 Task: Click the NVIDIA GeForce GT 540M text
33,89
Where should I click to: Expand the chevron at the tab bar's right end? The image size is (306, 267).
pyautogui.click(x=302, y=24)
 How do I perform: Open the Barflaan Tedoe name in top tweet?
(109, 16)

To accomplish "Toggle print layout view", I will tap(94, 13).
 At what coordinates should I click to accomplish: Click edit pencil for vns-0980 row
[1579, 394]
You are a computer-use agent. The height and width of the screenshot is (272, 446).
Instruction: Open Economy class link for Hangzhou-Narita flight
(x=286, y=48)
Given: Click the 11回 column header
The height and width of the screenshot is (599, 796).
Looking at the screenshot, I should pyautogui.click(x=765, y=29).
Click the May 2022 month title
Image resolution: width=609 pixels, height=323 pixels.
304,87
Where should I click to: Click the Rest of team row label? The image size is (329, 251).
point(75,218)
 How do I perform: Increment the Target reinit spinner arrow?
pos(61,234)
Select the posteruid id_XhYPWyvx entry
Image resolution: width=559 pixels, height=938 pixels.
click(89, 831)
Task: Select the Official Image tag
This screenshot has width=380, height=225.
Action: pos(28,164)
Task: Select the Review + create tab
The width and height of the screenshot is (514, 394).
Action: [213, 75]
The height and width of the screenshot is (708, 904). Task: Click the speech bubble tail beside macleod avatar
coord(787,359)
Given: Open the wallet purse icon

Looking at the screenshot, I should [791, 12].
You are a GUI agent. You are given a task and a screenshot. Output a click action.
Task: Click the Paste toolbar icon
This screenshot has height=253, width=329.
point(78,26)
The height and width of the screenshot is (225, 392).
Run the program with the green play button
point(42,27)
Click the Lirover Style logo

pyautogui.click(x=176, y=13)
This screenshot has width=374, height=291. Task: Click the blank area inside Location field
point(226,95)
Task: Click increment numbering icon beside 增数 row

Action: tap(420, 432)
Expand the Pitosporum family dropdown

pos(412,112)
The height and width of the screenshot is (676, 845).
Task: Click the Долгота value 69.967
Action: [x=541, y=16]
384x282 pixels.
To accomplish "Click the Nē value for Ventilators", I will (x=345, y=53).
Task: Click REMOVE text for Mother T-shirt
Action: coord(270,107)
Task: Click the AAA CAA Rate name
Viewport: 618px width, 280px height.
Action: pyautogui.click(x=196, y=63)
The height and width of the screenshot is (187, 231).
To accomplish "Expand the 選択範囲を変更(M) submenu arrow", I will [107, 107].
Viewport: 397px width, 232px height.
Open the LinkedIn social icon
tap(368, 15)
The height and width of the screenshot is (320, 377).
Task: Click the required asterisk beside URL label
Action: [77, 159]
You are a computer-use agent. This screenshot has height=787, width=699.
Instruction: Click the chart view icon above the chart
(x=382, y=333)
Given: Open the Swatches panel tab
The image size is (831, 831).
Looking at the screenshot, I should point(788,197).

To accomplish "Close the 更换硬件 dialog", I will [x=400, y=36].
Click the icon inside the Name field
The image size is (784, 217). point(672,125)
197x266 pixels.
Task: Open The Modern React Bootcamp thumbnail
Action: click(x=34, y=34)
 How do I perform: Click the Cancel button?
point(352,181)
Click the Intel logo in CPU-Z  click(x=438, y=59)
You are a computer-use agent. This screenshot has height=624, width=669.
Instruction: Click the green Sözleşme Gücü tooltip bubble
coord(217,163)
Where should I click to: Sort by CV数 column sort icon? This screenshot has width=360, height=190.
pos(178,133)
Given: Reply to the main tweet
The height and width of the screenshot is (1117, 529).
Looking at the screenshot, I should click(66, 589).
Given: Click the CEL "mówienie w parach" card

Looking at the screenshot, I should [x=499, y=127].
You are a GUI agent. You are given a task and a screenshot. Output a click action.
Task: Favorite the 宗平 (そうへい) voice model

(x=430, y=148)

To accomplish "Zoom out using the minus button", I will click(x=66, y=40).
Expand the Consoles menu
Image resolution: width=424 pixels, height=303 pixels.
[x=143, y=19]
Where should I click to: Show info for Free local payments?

ASSIGNMENT → Copy each line above where the string "Select" occurs.

ANSWER →
Select the posteruid id_XhYPWyvx entry
Task: Select the Official Image tag
Task: Select the Review + create tab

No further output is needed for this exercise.